## About this task
A complete answer includes every line below with the word "agent".
───── Material for this exercise
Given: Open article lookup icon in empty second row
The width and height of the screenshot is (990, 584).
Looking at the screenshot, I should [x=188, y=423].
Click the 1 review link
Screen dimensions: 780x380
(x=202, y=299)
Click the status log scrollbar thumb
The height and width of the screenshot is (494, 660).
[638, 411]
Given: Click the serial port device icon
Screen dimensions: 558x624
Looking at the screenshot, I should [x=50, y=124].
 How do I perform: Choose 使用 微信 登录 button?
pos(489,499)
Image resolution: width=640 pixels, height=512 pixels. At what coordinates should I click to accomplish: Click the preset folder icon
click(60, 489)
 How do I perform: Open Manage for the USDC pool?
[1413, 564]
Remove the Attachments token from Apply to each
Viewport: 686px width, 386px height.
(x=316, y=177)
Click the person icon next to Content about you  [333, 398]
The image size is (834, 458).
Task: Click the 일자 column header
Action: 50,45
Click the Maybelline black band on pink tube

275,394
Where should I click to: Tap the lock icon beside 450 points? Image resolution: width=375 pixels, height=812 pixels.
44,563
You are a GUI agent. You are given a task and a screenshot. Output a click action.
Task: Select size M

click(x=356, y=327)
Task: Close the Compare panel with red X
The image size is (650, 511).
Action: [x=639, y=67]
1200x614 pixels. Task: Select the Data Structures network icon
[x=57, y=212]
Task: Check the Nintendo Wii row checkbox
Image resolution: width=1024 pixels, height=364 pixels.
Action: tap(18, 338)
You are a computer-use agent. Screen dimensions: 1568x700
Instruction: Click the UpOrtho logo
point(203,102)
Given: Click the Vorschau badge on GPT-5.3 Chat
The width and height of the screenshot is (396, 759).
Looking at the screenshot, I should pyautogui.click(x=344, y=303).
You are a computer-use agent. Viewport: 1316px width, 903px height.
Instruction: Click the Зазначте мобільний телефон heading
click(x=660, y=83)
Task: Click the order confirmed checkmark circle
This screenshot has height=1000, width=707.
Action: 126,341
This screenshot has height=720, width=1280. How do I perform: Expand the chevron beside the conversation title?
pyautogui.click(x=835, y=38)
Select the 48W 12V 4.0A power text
──────────
## Task output
You are a GUI agent. You are given a task and a screenshot. Output a click action.
You are a computer-use agent. Screen dimensions: 1568x700
You are a computer-use agent. Viewport: 1316px width, 903px height.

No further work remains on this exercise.